▶ **Task goal**
Going through the data, count each line that has the word "agent". Reply with the total and nothing more.

▶ **Materials provided**
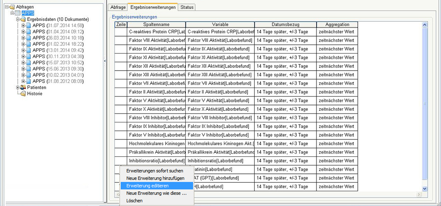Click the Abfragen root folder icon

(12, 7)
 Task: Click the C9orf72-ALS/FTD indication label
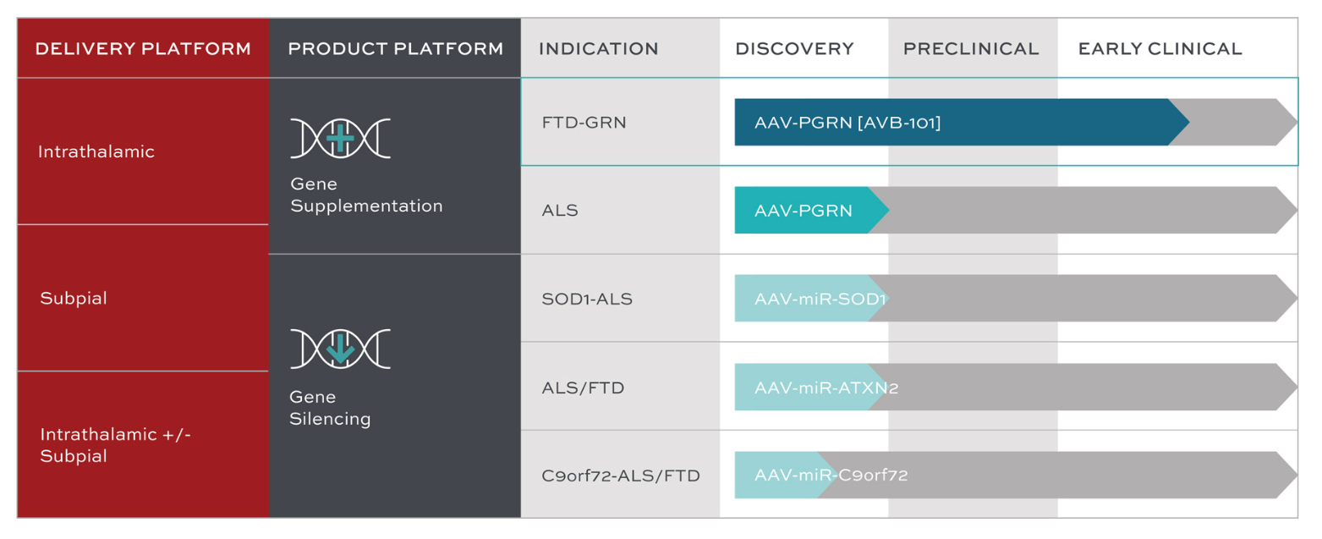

...

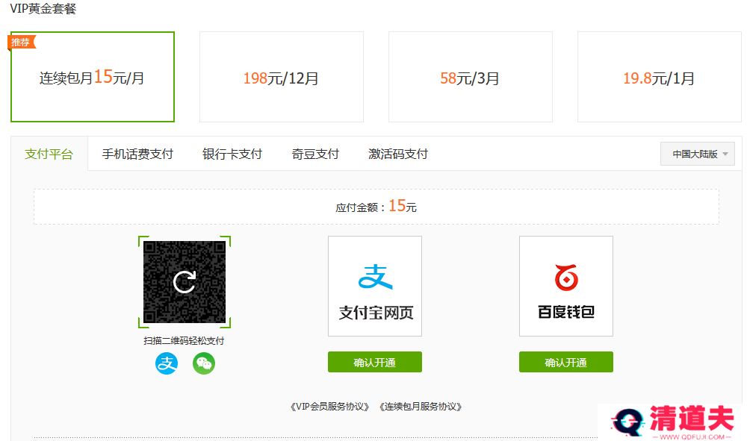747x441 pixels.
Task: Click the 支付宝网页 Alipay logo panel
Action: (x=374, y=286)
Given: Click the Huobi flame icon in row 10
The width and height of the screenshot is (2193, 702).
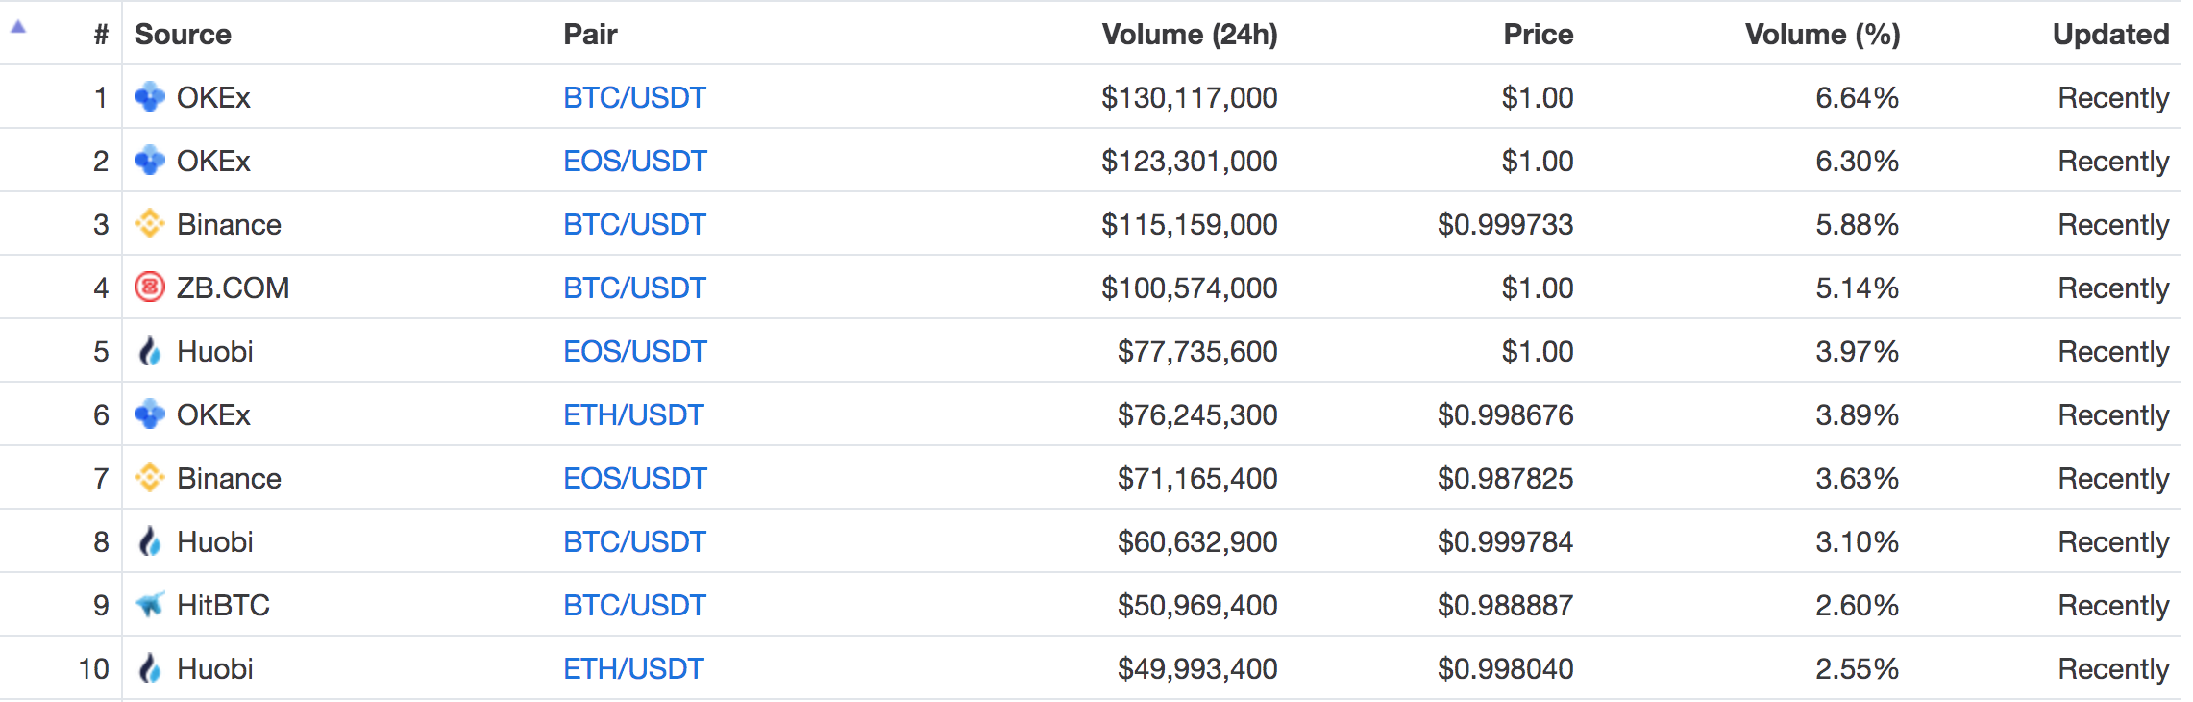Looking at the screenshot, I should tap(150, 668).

==

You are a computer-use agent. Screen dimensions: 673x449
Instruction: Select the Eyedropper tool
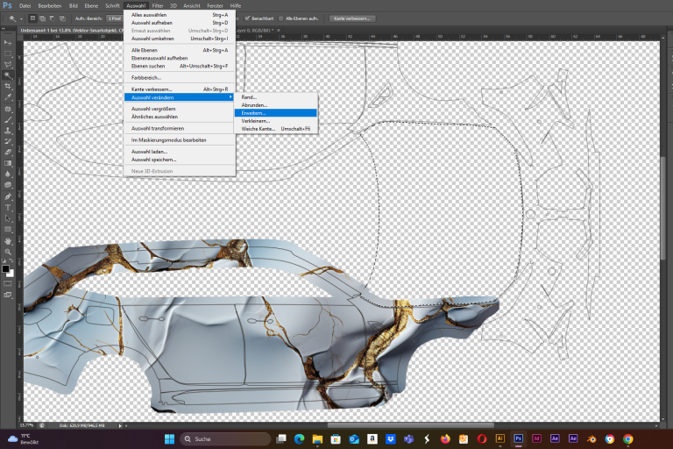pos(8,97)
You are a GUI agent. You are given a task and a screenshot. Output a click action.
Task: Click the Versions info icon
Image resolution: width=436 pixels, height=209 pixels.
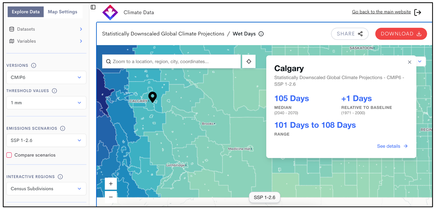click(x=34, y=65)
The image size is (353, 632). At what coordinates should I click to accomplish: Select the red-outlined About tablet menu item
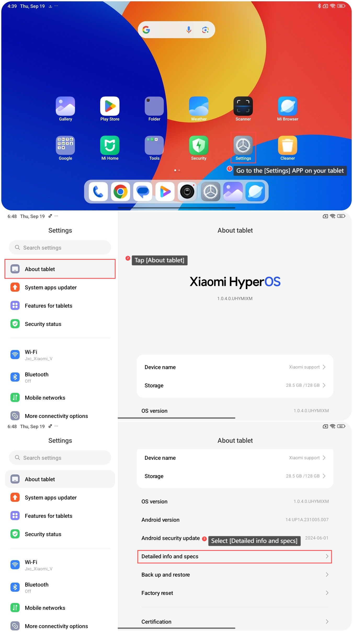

▶ **Finished task**
2